# apple tv & DD externe ?



## mvrydag (15 Janvier 2008)

Bonjour, je voudrais savoir si c'est possible de brancher un gros disque dur externe sur un apple tv ?
Merci d'avance...


----------



## pim (15 Janvier 2008)

Bonsoir,

Ce n'est pas possible sans des modifications profondes dans le logiciel de l'Apple TV, modifications non supportées par Apple. Voir ce fil par exemple.

Même ouvrir l'Apple TV pour lui mettre un de ces tout récents disques durs 2,5" de 250 Go n'est pas chose aisé, mais avec un bon tuto ça devrait se faire.


----------



## mon_grain_de_sel (19 Janvier 2008)

Comme Apple n'a pas gratifié l'Apple TV d'un lecteur Blu-Ray ou même DVD interne (en sortant l'alimentation du boîtier par exemple ou en le fusionnant avec le Mini) en ce Macworld du 15 janvier 2008, je me questionne:

Est-ce que quelqu'un sait si l'Apple TV avec sa révision logiciel à venir supportera la lecture d'un DVD à partir d'un lecteur externe USB, comme le SuperDrive pour MacBook Air ou encore avec le LaCie Portable DVD (ou autre) ? Un test par un possesseur du bidule en V2 (ou avec une m-a-j logiciel dans 2-3 semaines) serait apprécié  

Le port USB de la première version de l'Apple TV n'était pas utilisable pour l'ajout d'un disque dur externe (sauf si "hacké").

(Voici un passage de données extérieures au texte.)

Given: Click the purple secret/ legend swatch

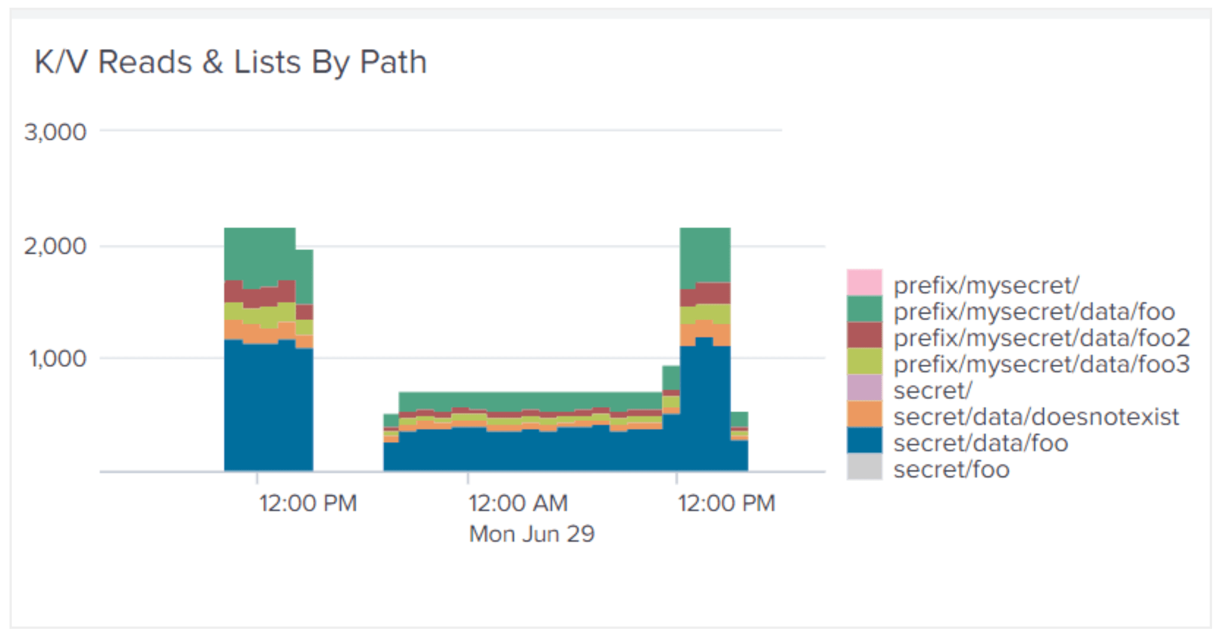Looking at the screenshot, I should coord(864,388).
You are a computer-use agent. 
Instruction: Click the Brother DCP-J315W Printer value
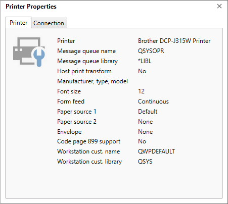tap(174, 41)
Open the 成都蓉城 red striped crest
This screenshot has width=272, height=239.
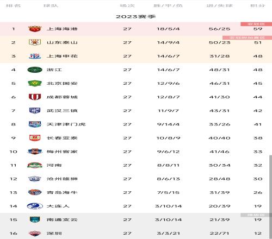pos(35,97)
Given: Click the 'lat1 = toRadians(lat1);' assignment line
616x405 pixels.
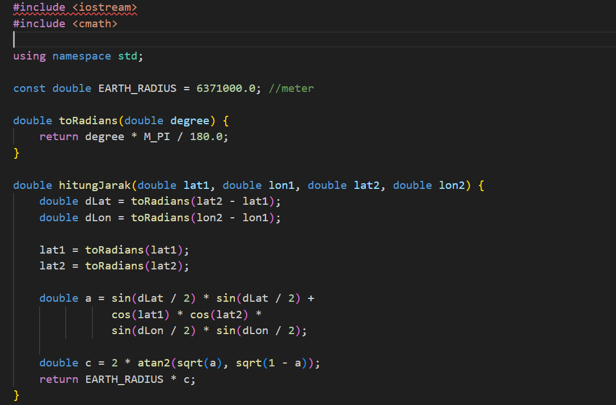Looking at the screenshot, I should (114, 250).
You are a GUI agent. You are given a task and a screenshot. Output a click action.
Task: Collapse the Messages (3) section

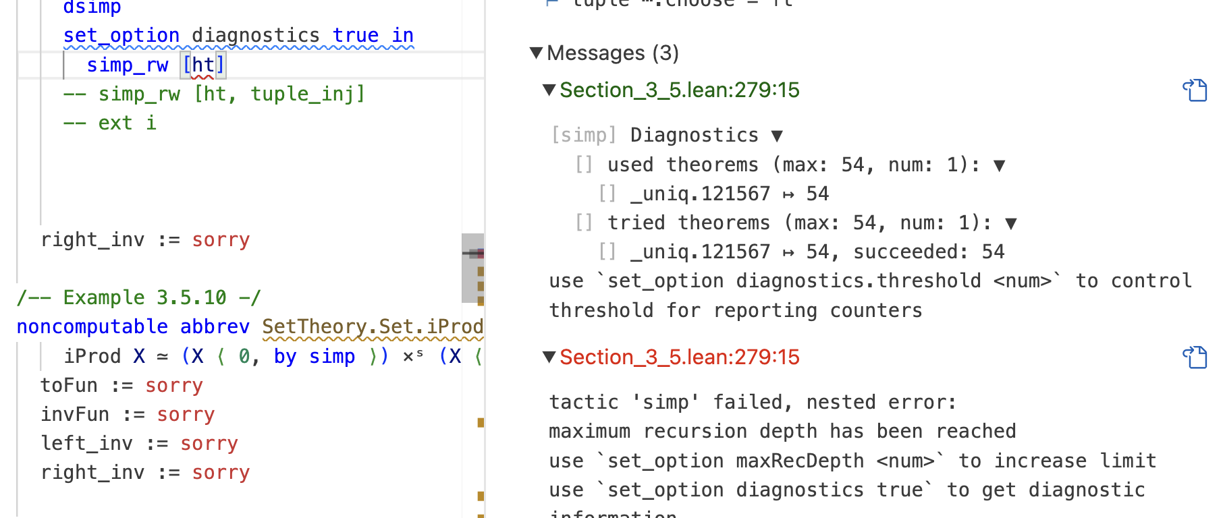pyautogui.click(x=537, y=53)
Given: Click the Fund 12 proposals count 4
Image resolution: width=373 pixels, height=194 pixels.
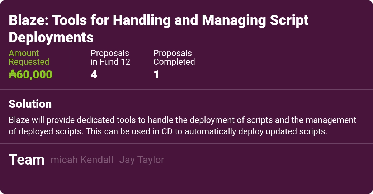Looking at the screenshot, I should pyautogui.click(x=94, y=75).
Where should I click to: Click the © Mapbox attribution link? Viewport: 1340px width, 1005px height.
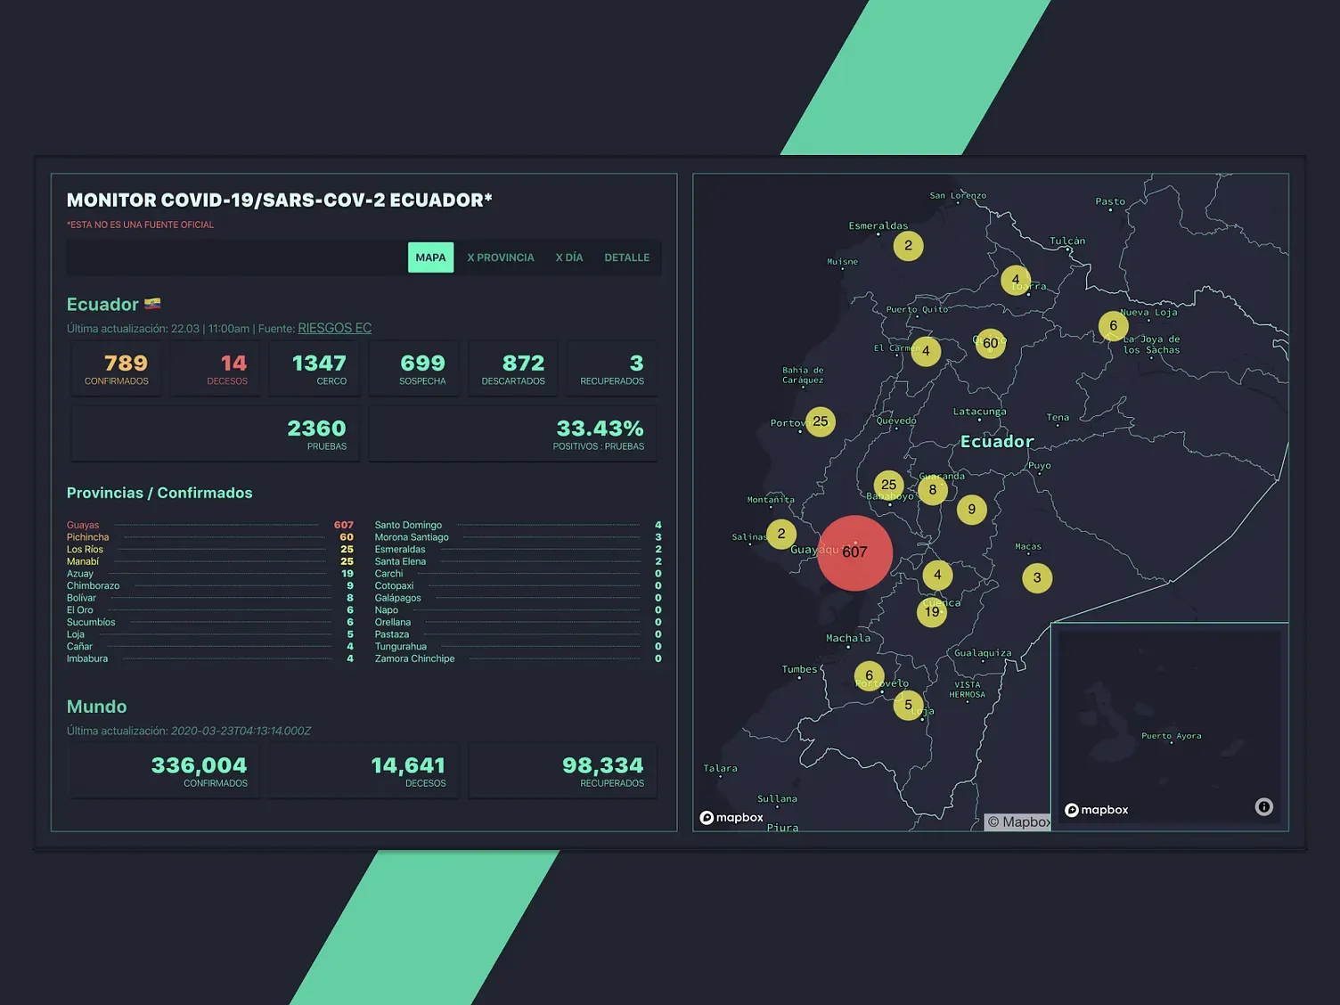[x=1017, y=821]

Puisque la gestion des DRM pour les films en location sur demande semble devoir être assumé par l'ATV seulement (en HD du moins), contrairement au contenu SD (définition standard ou qualité DVD) qui peut être géré par l'ordi, la chaîne HDCP devra donc être respectée de bout en bout de l'ATV jusqu'à la télé HDCP compatible. Je présume toujours. Comme la gestion de protection contre la copie sera présente. Alors, pourquoi ne supporterait-il pas aussi la lecture d'un Blu-Ray ou DVD externe sur son port USB ?

Je demande vos opinions comme ça car si la location de films sur demande est aussi lente à venir que l'iPhone chez Rogers (Canada) ou en comparant le délai qui s'est écoulé pour l'apparition d'épisodes télé sur l'ITS canadien, l'attrait de l'Apple TV risque de demeurer marginal hors de son pays d'origine...

Si seulement l'Iap lecteur DVD offrait une sortie alternative en diffusion vers l'Apple TV comme iTunes l'offre vers une borne Airport Express pour la musique, ça éviterait un encodage inutile pour un simple visionnement sur grand écran.

Puis, je me suis rappelé de la nouvelle option de "remote disk" dévoilé pour le MacBook Air. 

Peut-être pourrons-nous tout simplement accéder à distance à partir du menu de l'Apple TV, en réseau filaire ou sans-fil, utiliser le lecteur DVD et éventuellement Blu-Ray du Mac (ou PC) du voisinage réseau!


----------



## pim (19 Janvier 2008)

Tu as de bonnes idées   Pour l'instant, aucune des fonctions que tu cites ne sera supporté par l'Apple TV 2. Mais on voit clairement que le potentiel de l'engin est sous exploité, et que des génies de l'informatique pourraient le transformer en quelque chose de très puissant.

L'Apple TV version 1 était destiné à recopier les données multimédia du Mac dans le salon. Il fait ça et il le fait bien.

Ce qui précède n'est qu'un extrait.